The same can be said of environmental laws and many other rights. However, this is all now up for grabs with the proposed EU-US free trade agreement known as TTIP. It will erode workers’ rights, environmental protections, increase unemployment, and incredibly allow businesses to sue governments for passing laws that limit their profits, including bans on fracking or minimum wage increases!
EU has blood on its hands
If the idea that the EU defends workers is laughable, then the idea that it is a force for peace and human rights is a sick joke. It may have won a Noble Prize but ‘Fortress Europe’, with its appalling treatment of refugees fleeing for their lives from Syria and elsewhere, shows the reality. At the time of writing, the EU is even doing a dirty deal with the reactionary Turkish state to stop refugees entering Europe. Its policies have seen the death of tens of thousands trying to enter Europe. The EU now plans to establish a border agency which will act to reinforce this racist migration policy.
The western government solution to the refugee crisis and the rise of ISIS is more brutal wars.

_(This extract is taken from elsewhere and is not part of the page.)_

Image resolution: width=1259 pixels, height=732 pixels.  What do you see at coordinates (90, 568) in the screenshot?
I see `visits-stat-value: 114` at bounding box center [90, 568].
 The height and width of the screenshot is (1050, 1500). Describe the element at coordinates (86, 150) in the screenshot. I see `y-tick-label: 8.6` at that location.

The EU is increasingly an important part of this militarism. Billions of euros from the EU are spent on arms research, including developing drones and funding the Israeli state’s war against Palestinian people. They have also established “battle groups” of thousands of soldiers that can be deployed anywhere in the world. Successive EU treaties demand that member states spend money on arms and engage in military alliances.
Another Europe is possible
Many on the left will agree with this assessment of the EU but argue that it can be reformed. I think this is utopian. The EU has almost no mechanisms of democratic accountability, with central decision making in the hands of the European Council, the heads of government of the 28 member states and an increasingly powerful, unelected European Commission. The elected European Parliament is little more than a rubber stamp without the ability to initiate legislation. The majority of MEPs are at the beck and call of an army of 20,000 corporate lobbyists.
The only reforms we are seeing from the EU are right-wing counter-reforms. The negotiations that Cameron is currently engaged in are to push for more reactionary opt-outs for Britain, in particular in relation to restrictions on immigrants and social welfare rights. The model of Europe that they favour is a more “competitive” Europe with less regulation – i.e. more exploitation and fewer rights for workers. It is this that we will most likely be asked to vote ‘Yes’ to.
Many people fear leaving the EU will lead us down a blind alley of nationalism. Leaving the EU doesn’t mean leaving Europe. Even programs like Erasmus, for example, involves a number of non-EU member states. One of the favourite targets of the Tory right, the European Convention on Human Rights, is entirely independent of the EU.
There is nothing genuinely internationalist about the EU. What was internationalist about the EU’s role in Greece? Where is its internationalism when refugees are left to drown in the Mediterranean? The solidarity and internationalism we need is constrained by the EU. It will only come through a struggle for a fundamentally different kind of Europe, one run in the interests of the 99%, not the 1%.